Here only the first and last row indices are shown, designed for cleaner time series views.
Nullity Correlation Heatmap¶
Create Mixed Dataset¶
[7]:
data_mixed = pd.DataFrame({
"DATE": ["09/10/2016", "03/31/2016", "03/16/2016", "04/01/2016", np.nan, "04/03/2016"],
"TIME": ["12:09:00", "22:10:00", "14:58:00", np.nan, "08:30:00", "19:00:00"],
"BOROUGH": ["QUEENS", "BROOKLYN", "MANHATTAN", "QUEENS", "BRONX", np.nan],
"ZIP CODE": ["11427", "11223", "10001", "11434", np.nan, "10010"],
"LATITUDE": [40.724692, 40.598761, 40.712776, np.nan, 40.850000, 40.755000],
"LONGITUDE": [-73.874245, -73.987843, -74.006058, -73.900000, -73.880000, np.nan],
"VEHICLE TYPE": ["BICYCLE", "PASSENGER VEHICLE", "TAXI", "SUV", np.nan, "BICYCLE"]
})
data_mixed.head()
[7]:
DATE | TIME | BOROUGH | ZIP CODE | LATITUDE | LONGITUDE | VEHICLE TYPE | |
---|---|---|---|---|---|---|---|
0 | 09/10/2016 | 12:09:00 | QUEENS | 11427 | 40.724692 | -73.874245 | BICYCLE |
1 | 03/31/2016 | 22:10:00 | BROOKLYN | 11223 | 40.598761 | -73.987843 | PASSENGER VEHICLE |
2 | 03/16/2016 | 14:58:00 | MANHATTAN | 10001 | 40.712776 | -74.006058 | TAXI |
3 | 04/01/2016 | NaN | QUEENS | 11434 | NaN | -73.900000 | SUV |
4 | NaN | 08:30:00 | BRONX | NaN | 40.850000 | -73.880000 | NaN |
Nullity Correlation Heatmap¶
[8]:
plot_missing_heatmap(data_mixed, method = "kendall", figsize=(10, 6))
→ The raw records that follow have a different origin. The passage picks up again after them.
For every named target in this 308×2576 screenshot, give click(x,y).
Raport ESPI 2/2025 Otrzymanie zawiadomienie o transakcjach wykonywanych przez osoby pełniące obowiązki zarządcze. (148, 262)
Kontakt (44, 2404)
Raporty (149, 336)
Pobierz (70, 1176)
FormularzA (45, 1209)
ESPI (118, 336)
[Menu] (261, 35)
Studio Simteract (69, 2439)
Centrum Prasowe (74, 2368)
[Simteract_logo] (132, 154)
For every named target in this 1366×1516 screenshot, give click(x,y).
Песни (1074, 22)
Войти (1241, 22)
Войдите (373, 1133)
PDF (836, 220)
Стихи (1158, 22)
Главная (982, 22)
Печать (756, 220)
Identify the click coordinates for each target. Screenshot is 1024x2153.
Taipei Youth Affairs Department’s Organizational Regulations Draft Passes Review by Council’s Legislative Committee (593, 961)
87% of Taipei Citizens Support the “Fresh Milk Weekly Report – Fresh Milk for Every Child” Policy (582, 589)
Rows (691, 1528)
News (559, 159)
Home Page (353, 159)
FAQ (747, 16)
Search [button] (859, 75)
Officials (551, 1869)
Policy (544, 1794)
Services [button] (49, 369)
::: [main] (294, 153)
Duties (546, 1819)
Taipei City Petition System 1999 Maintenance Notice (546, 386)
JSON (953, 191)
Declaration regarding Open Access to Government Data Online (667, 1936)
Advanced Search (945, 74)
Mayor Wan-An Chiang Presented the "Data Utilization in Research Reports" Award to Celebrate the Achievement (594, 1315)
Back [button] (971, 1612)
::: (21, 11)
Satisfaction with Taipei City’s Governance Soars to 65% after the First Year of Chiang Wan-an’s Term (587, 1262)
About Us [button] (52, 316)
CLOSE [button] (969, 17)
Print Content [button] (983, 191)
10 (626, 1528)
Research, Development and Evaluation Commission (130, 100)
This shows pairwise relationships between missingness patterns:
Positive correlation: variables tend to be missing together
Negative correlation: missingness in one variable implies observed values in another
Key Takeaways¶
plot_missing_matrix()
visualizes missingness across datasets, in both binary and color-encoded modes.plot_missing_heatmap()
reveals structural missingness dependencies.MissMecha visualization tools help diagnose missingness mechanisms at a glance.